(Medical Xpress) -- Technology developed at the University of Cambridge to detect peripheral visual field loss in young children will enable the earlier detection of brain tumours, potentially saving sight and lives.
Dr Louise Allen, a paediatric ophthalmologist at the University of Cambridge, and Dr Adar Pelah, an electronics engineer at the University of York, have developed a specialised visual field test system to detect peripheral vision defects, called KidzEyez.
Peripheral visual field loss in children can result from prematurity, eye disorders such as retinal dystrophy, brain conditions such as cerebral palsy, neurosurgery, drug therapy, or brain tumours.
Most children with brain tumours will develop visual field loss due to the tumours interference with the visual pathway, which stretches from the optic nerve at the very front of the brain to the visual cortex at the back of the brain. Unfortunately, visual field loss in young children is currently very difficult to assess; timely recognition could lead to earlier diagnosis and treatment of its cause, resulting in the prevention of severe visual impairment, improved outcomes and more individualised support.
Current techniques for measuring the peripheral visual field require the subject to sit still and maintain a steady gaze at a light target for as long as ten minutes. These tests can be difficult enough for an adult to perform, let alone a young child.
The clinical need for a perimeter suitable for use in young children led Dr Allen and Dr Pelah to develop a system which is child-friendly, fast, but accurate in detecting peripheral visual field loss.
Using the KidzEyez system, the child watches a central cartoon on a video screen, while their natural looking response to a target appearing in different locations of the visual periphery is monitored remotely using a small camera located on the video screen. If the target falls within the intact visual field, the child will reflexively look at the target; if the target falls within a blind area, no response will be seen.
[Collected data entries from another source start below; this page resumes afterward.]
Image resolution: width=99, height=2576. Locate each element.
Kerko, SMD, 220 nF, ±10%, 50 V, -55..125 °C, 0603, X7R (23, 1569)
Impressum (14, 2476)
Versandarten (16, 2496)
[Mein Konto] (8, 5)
KidzEyez is the first perimeter specifically designed for young children, said Dr Allen. Children find the testing fun and, by improving our detection and management of visual pathway tumours, KidzEyez could play a major role in preserving sight and improving our support of children with visual impairment.
A trial of the KidzEyez perimeter at Addenbrookes Hospital, Cambridge has recently been completed on 74 children between three and 10 years of age, some with and some without predicted visual field loss. The results were compared with currently available confrontation testing, which involves the examination of the childs response to a small toy held in their visual periphery. KidzEyez was found to have 100% sensitivity and specificity compared to confrontation testing but, importantly, gave an interpretable result in more than 70% of children whose concentration was too poor for confrontation testing.
Dr Allen will present the findings of the study at the conference of the British Isles Paediatric Ophthalmology and Strabismus Association this week in London.